Collected data:
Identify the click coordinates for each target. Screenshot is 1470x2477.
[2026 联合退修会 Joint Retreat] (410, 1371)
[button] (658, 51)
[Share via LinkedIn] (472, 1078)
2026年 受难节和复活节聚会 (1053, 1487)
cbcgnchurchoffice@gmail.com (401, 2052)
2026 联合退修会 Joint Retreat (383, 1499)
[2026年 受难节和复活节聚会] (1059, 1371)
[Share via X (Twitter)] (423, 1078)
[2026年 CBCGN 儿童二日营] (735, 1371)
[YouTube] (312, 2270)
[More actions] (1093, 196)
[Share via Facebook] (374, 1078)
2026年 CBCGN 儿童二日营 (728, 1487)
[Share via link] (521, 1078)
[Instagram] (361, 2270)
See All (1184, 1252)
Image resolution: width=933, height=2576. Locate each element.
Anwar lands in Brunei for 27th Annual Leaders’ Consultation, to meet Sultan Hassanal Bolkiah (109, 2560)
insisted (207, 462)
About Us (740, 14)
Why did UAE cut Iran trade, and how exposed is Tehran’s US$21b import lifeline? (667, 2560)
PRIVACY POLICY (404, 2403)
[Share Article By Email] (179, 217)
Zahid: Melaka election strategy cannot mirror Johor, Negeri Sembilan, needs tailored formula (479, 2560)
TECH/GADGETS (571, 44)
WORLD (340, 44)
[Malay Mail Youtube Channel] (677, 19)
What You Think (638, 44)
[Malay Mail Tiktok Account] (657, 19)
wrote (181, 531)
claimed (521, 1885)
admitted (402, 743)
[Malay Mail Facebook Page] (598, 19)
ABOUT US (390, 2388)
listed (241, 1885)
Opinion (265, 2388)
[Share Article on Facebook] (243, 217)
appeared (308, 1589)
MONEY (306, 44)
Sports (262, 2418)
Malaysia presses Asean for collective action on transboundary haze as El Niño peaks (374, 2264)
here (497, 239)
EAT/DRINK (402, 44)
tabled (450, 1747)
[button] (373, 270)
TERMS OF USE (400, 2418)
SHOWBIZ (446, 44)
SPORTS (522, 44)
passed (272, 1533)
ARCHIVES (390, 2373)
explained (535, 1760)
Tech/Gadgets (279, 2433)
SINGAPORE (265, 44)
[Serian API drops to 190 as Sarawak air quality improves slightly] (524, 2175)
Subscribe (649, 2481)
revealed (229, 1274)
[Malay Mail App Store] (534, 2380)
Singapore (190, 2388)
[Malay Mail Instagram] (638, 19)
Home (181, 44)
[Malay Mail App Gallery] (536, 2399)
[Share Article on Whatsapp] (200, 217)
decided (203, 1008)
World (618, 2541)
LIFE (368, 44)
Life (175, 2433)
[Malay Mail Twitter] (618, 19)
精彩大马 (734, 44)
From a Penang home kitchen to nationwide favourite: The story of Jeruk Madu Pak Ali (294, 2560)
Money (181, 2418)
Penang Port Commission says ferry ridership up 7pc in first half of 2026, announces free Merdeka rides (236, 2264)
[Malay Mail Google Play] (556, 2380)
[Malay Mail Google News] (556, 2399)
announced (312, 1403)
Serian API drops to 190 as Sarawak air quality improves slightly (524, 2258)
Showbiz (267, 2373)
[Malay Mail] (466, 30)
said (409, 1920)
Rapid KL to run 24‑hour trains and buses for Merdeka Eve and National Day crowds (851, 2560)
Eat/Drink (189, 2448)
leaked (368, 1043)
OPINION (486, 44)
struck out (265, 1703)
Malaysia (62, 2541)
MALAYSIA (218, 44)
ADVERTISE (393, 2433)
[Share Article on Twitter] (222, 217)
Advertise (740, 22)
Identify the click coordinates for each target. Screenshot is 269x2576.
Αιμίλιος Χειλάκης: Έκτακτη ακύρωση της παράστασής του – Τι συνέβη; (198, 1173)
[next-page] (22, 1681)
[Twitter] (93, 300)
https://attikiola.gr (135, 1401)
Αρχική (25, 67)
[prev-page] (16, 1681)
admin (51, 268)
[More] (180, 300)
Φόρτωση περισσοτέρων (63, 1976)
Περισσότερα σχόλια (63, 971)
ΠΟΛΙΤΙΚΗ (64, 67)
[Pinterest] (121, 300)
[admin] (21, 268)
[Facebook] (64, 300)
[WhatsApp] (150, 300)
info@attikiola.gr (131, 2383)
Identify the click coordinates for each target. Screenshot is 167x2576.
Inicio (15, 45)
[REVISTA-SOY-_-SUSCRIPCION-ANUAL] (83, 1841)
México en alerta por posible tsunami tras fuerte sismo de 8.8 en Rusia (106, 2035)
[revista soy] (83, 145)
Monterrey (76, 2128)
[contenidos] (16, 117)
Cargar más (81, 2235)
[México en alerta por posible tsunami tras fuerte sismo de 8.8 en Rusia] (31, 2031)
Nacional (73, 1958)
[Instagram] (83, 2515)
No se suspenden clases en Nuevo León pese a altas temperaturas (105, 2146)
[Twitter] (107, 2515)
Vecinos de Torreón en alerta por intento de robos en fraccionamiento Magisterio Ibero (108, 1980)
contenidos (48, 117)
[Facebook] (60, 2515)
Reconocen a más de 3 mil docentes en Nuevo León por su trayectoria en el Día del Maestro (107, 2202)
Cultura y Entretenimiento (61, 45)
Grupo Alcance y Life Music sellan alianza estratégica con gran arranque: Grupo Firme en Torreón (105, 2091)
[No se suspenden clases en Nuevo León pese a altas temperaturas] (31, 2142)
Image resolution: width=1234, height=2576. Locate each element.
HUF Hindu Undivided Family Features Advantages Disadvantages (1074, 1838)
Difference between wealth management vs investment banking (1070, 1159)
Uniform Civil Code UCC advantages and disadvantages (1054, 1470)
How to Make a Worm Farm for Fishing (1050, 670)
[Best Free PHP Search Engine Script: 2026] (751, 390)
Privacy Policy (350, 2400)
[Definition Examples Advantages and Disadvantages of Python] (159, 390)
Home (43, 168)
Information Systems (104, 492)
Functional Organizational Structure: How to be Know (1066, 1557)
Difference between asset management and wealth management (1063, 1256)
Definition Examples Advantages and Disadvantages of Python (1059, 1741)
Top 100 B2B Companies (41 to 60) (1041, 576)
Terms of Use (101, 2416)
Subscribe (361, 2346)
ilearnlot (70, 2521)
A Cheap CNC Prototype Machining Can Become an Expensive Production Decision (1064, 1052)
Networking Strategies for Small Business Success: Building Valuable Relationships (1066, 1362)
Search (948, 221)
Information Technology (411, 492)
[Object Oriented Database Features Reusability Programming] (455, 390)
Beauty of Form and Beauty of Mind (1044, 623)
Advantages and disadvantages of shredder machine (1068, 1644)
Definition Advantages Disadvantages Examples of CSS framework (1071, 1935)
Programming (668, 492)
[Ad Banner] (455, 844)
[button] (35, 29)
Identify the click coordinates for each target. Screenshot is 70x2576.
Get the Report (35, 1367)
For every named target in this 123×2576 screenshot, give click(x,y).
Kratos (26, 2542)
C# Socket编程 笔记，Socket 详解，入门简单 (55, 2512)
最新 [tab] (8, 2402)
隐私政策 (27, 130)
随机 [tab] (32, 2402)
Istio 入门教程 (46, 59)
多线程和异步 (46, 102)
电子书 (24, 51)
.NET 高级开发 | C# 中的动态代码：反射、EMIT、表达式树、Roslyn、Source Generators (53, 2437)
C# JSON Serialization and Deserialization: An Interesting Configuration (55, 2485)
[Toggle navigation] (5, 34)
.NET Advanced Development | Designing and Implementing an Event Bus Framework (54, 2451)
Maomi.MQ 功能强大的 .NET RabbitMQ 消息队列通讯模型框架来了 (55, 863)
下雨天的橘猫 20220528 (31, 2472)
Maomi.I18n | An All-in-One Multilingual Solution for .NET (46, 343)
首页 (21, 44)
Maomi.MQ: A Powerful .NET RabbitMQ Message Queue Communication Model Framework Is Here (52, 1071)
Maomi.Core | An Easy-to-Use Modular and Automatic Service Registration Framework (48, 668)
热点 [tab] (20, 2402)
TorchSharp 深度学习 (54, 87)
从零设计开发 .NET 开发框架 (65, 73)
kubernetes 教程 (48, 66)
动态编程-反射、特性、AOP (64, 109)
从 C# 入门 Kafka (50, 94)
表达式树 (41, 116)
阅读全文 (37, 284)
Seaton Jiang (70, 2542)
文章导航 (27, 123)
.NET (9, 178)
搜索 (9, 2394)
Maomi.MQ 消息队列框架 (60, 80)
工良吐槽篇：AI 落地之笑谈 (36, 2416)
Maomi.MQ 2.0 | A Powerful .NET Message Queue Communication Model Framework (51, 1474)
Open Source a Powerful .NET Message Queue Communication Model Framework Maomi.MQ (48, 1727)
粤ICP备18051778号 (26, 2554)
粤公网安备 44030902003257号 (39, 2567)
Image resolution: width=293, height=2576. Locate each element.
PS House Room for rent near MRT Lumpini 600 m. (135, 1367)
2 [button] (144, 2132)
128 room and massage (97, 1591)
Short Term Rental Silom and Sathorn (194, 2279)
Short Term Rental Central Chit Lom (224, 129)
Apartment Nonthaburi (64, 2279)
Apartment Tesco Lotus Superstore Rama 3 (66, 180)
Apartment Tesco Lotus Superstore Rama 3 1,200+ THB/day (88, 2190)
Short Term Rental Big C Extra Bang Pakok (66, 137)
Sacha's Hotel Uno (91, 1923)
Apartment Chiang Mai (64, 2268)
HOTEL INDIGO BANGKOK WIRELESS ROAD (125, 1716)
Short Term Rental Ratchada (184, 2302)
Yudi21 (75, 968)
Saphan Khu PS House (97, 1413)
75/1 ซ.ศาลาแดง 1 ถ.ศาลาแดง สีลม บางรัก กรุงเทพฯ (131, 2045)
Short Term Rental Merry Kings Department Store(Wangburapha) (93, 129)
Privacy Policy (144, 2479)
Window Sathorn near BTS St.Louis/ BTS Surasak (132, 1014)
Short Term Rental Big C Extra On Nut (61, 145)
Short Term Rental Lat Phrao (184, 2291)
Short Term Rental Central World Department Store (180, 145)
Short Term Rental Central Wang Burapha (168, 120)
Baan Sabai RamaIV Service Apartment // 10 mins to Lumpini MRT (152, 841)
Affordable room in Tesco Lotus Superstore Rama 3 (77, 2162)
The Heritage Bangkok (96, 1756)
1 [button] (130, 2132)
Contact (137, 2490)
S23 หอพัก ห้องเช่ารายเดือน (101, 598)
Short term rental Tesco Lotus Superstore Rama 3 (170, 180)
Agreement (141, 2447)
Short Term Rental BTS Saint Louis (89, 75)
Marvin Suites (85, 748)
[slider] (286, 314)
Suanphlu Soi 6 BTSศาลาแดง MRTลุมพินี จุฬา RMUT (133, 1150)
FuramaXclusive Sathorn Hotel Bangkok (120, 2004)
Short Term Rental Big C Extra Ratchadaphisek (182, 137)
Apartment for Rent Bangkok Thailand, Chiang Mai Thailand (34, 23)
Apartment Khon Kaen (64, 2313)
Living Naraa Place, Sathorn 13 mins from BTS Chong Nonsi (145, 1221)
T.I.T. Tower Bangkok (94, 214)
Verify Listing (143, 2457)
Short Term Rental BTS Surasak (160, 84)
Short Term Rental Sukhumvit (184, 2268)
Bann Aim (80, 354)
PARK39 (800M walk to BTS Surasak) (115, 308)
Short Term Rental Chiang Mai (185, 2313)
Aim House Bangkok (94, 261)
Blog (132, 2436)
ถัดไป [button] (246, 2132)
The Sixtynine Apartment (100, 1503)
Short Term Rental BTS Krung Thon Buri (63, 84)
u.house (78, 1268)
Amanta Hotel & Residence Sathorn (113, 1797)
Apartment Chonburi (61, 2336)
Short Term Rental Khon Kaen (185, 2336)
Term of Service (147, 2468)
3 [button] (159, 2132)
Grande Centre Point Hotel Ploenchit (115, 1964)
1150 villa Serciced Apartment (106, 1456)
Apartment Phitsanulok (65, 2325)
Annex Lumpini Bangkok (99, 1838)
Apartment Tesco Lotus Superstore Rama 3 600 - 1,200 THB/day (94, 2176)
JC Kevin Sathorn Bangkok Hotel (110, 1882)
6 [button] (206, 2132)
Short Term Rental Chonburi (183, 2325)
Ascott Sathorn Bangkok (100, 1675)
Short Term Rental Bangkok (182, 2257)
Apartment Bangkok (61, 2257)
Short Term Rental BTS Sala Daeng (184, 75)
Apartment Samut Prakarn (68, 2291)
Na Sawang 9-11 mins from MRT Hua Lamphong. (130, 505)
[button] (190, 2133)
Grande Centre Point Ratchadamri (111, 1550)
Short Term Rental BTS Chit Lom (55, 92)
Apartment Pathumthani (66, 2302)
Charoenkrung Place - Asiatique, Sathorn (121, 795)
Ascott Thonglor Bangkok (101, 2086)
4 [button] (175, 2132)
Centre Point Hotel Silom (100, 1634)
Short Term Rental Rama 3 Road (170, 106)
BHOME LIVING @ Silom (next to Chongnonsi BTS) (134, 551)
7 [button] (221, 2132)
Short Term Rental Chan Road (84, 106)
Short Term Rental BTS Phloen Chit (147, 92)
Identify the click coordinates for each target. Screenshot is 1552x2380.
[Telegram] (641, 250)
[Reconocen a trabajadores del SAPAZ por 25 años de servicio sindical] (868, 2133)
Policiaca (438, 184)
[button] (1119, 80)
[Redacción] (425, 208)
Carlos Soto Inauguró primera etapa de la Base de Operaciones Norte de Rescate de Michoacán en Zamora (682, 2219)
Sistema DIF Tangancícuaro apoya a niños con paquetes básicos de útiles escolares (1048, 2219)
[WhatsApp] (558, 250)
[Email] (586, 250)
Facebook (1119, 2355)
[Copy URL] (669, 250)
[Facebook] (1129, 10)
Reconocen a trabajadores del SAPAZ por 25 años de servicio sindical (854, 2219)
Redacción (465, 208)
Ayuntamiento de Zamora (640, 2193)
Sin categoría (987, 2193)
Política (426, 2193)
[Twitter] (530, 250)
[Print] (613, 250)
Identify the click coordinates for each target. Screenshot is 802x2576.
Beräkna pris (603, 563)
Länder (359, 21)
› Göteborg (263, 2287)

Instructions for the task =
Stopping at the line containing "See All (1184, 1252)", please repeat exactly every line from the very start of the entries, that line included, and nothing more.

Completed task =
Identify the click coordinates for each target. Screenshot is 1470x2477.
[2026 联合退修会 Joint Retreat] (410, 1371)
[button] (658, 51)
[Share via LinkedIn] (472, 1078)
2026年 受难节和复活节聚会 (1053, 1487)
cbcgnchurchoffice@gmail.com (401, 2052)
2026 联合退修会 Joint Retreat (383, 1499)
[2026年 受难节和复活节聚会] (1059, 1371)
[Share via X (Twitter)] (423, 1078)
[2026年 CBCGN 儿童二日营] (735, 1371)
[YouTube] (312, 2270)
[More actions] (1093, 196)
[Share via Facebook] (374, 1078)
2026年 CBCGN 儿童二日营 (728, 1487)
[Share via link] (521, 1078)
[Instagram] (361, 2270)
See All (1184, 1252)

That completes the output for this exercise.